_TEXTE EXTRAIT_
☆ ☆ ☆ ☆ ☆ ☆ ☆

Si les aides fiscales à l’IL des ménages représentent bien un levier pour accroître le nombre de logements à destination de populations jeunes, leur rôle social demeure limité car les occupants présentent des revenus comparables aux moyennes françaises ; les logements issus de ces dispositifs n’accueillent donc pas les ménages les plus modestes. Leurs occupants font rarement partie des ménages pauvres (par comparaison avec les ménages du reste du parc locatif privé).

Un parc marqué par un fort turn over

La vacance des logements issus des dispositifs de défiscalisation est estimée à 10,3 % (Filocom 2017) alors qu’elle est de 9,4 % pour le reste du parc de logements et de 6,2 % pour le reste du parc récent. Sylvain Guerrini montre qu’il s’agit surtout d’une vacance de court terme (moins d’un an), en lien avec un fort turn over. Le taux de rotation des logements défiscalisés privés est ainsi plus élevé que celui du reste du parc de logements locatifs privés (33,3 % en collectif vs 28,6 %).

La vacance de longue durée est légèrement plus importante dans ces logements, indiquant parfois des inadéquations entre l’offre et la demande.

Enfin, cette intervention a mis en évidence des corrélations négatives, dans les zones tendues, entre la production de logements et les taux de vacance (en particulier longue), ce qui suggère que ces dispositifs ont globalement été implantés dans des territoires relativement tendus, considérant que la vacance est un indicateur de la tension du marché.

☆ ☆ ☆ ☆ ☆ ☆ ☆

_DONNÉES FOURNIES_

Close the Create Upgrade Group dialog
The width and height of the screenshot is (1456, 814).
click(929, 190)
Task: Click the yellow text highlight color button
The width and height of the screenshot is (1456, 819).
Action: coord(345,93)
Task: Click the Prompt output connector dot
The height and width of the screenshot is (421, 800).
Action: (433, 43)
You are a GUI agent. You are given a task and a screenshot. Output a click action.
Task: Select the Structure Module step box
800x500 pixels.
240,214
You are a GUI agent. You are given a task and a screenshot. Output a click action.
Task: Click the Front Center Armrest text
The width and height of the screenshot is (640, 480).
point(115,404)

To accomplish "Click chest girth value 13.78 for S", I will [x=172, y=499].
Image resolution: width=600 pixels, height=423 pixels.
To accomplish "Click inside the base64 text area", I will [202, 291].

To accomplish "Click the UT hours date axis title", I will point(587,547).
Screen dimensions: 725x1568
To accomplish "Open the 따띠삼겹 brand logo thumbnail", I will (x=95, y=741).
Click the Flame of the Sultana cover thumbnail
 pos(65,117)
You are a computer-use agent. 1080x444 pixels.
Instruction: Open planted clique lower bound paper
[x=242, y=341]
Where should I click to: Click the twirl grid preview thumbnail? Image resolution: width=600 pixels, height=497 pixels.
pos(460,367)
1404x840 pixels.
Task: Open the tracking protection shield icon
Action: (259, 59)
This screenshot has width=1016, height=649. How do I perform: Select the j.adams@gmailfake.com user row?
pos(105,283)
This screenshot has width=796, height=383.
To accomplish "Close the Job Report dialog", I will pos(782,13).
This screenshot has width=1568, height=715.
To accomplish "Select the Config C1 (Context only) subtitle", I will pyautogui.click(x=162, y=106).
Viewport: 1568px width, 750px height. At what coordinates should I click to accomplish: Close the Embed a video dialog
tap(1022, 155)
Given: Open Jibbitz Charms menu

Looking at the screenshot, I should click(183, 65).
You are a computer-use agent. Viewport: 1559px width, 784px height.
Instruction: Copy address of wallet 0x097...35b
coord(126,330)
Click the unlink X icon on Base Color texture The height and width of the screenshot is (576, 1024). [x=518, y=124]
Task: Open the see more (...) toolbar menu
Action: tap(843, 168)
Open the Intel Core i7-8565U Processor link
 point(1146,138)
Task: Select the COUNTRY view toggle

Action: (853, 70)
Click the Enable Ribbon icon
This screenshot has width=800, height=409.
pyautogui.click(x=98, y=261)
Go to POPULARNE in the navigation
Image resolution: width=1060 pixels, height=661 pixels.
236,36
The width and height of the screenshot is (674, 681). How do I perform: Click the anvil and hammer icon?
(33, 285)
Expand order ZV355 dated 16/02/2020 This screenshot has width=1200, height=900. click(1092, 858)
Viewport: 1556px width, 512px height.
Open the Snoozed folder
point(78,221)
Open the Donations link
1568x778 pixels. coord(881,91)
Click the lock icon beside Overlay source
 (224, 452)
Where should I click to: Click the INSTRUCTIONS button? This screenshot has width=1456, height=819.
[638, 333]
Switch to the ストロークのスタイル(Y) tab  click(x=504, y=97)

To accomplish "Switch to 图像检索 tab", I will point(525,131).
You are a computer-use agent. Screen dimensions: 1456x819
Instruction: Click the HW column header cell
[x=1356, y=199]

☆ ☆ ☆ ☆ ☆ ☆ ☆

_TRAVAIL À EFFECTUER_
- a) Dans les entrées, recopiez à l'identique la portion allant de la ligne contenant "You are a computer-use agent. 1080x444" jusqu'à la ligne contenant "will pyautogui.click(x=162, y=106).", ces deux lignes incluses.
- b) Poursuivez le texte sur les logements défiscalisés à la suite de sa dernière phrase.

_RÉSULTATS DANS L'ORDRE_
- a)
You are a computer-use agent. 1080x444 pixels.
Instruction: Open planted clique lower bound paper
[x=242, y=341]
Where should I click to: Click the twirl grid preview thumbnail? Image resolution: width=600 pixels, height=497 pixels.
pos(460,367)
1404x840 pixels.
Task: Open the tracking protection shield icon
Action: (259, 59)
This screenshot has width=1016, height=649. How do I perform: Select the j.adams@gmailfake.com user row?
pos(105,283)
This screenshot has width=796, height=383.
To accomplish "Close the Job Report dialog", I will pos(782,13).
This screenshot has width=1568, height=715.
To accomplish "Select the Config C1 (Context only) subtitle", I will pyautogui.click(x=162, y=106).

- b)
Un effet d’aubaine

Sylvain Guerrini conclut en apportant quelques réponses aux questionnements finaux de sa première communication (conférence d’ouverture). Un quart de la production de logements neufs a été affectée par la baisse de l’éligibilité du dispositif Scellier (exclusion de la zone C), par exemple. Cependant, la question de l’effet d’aubaine demeure. Selon lui, rien ne prouve qu’une partie des programmes de logements produits en défiscalisation n’auraient pas vu le jour tout de même sans les aides fiscales, mais en différé ou de manière plus lissée, avec une adaptation du prix de la charge foncière (car la demande ne change pas).

En effet, il ne faut sans doute pas négliger l’effet d’aubaine lié à ces dispositifs ou, pour le dire autrement, l’effet plus ou moins déclencheur de ces aides vis-à-vis de la décision d’investissement. Ces dernières peuvent susciter finalement les achats d’une part des investisseurs, ce qui crée des à-coups dans le rythme de la production, avec un risque sur le placement locatif (trop d’offre dans un lieu). Étant donné le profil des investisseurs, pour qui il s’agit souvent de leur premier investissement, la thèse de l’effet d’aubaine ne peut être écartée. Mais cette question – qui devrait être prise en compte dans toute tentative d’évaluation de cette politique – mériterait bien des recherches complémentaires3.

Table ronde « Les programmes dédiés à l’investissement locatif défiscalisé : production et rentabilité d’un actif immobilier »

Avec :

  • Pierre-Alexandre Pernot, directeur général, Segeprim & président, Observatoire Immobilier de Provence ;

  • Patrick Filaferro, directeur, Compagnie de gestion privée du patrimoine ;

  • Marc Rochedy, avocat, Fidal.

Et avec la participation de nos apprenants des campus de Marseille et de Nantes.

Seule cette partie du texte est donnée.